The Pregnant after loss board seems dead and I apologize for posting here. I hope that its ok, I am feeling so incredibly nervous the past few days. I thought after the birth of my youngest if I ever became pregnant again the fear of loss would be gone but it almost feels worse this time then with him. I don't really feel pregnant haven't for a few days. About 4dpo I started feeling "butterflies" in my belly and then lots of other raging "symptoms" but every "symptom" is gone now even the butterflies. I have my first visit Wednesday and I hope he will do an early ultrasound to calm my fears and I really really hope we see a flickering heart!! Thank you so much for letting me vent here! I hope that is ok that I did!! I always found this to be such a great place of support I hope thats ok!
Mom to Gabe 1.01
First, congratulations on your pregnancy! We certainly understand the fear of being pregnant after a loss. Unfortunately, in my experience, the nervousness never truly goes away once you've been through a m/c. I wouldn't really put too much thought in to symptoms right now since it's still very early. Plus, it's very normal for your symptoms to come and go. I know it's really hard to not worry, though, so I understand. My only bit of advice is to just try and enjoy every moment (good and the bad) because being pregnant is an amazing blessing and worrying won't change anything so you might as well be happy, right? Congrats again and huge hugs!!
Mary - I am nervous too. Its just not the same innocent joy I had last time. I'm trying to trust my body and think positive. This board has been a godsend to me. Hang around. I'll also see you on the Sept. Board. There seems to be a few of us recently pg due in sept. We can support each other.
TTC since 2009
8/30/12 Lucas Anthony & Olivia Ann arrived at 37 weeks
Congrats I didn't feel better until after I went for my 12 week u/s (when I found out that I'd had a loss). They did book an early u/s because of my loss and I did have an earlier one because of heavy bleeding and although I was reassured that everything was ok up until that point, I was not ressured about the rest of the pregnancy. Going into my 12 week one, I was a bundle of nerves and the relief I felt when the tech proceded through the measurements and we could see a baby was incredible After that I was no more anxious about my pregnancy than I was with my first one.
Don't worry too much about symptoms. Mine were very similar between my pregnancies and my loss.
i hear ya. I have my first appt today and i'm hoping she'll do a blood draw so at least maybe a high HCG number will calm my fears. I know it's too early for an u/s and she usually won't do them until about 8 weeks so you are guaranteed a HB if everything is ok. I don't think the fear of a m/c will ever go away. I had 2 totally normal pregnancies and one loss and that loss has made me worry so so so so much. Hopefully everything keeps progressing and none of us have to find ourselves on this board again. It's a great place for support but nobody WANTS to be here.

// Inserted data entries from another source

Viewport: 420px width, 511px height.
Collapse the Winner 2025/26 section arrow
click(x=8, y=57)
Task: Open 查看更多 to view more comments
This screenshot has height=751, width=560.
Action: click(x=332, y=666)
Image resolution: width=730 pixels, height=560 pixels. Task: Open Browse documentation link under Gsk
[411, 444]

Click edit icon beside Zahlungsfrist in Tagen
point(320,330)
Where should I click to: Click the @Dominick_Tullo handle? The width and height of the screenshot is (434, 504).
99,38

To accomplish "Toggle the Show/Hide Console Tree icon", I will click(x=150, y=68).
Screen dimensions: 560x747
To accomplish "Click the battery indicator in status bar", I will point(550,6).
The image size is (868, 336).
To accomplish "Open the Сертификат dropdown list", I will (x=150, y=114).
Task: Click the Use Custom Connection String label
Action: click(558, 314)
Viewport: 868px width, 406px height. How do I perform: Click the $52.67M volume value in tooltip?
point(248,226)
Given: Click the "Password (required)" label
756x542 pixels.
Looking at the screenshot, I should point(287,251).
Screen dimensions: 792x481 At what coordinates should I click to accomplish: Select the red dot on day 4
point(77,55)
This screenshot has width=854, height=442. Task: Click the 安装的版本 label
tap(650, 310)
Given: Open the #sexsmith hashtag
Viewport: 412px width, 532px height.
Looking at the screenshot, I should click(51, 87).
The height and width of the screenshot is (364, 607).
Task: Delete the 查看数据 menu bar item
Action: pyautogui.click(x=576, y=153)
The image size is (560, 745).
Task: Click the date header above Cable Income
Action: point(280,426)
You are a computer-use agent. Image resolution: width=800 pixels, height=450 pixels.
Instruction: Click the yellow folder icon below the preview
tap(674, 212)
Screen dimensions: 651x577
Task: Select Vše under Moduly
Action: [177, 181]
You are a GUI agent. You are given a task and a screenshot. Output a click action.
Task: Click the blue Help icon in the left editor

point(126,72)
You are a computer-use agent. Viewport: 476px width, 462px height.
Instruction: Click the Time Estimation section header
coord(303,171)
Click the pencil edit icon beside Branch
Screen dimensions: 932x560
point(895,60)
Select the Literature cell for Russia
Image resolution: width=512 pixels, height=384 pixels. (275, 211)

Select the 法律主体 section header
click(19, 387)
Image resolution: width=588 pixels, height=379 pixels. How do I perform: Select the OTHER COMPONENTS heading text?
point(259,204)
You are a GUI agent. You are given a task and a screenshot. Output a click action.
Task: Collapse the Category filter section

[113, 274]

First, I like your name Second, CONGRATS! Third, what you're feeling is perfectly normal and totally understandable. Hang in there and take it one day at a time, one hour at a time if you have to.
Thanks ladies, I felt so much better just getting the words out! My husband is supportive but he doesn't really get where my worry comes from. I guess I took it alot harder then him. I appreciate all the kind words and advice!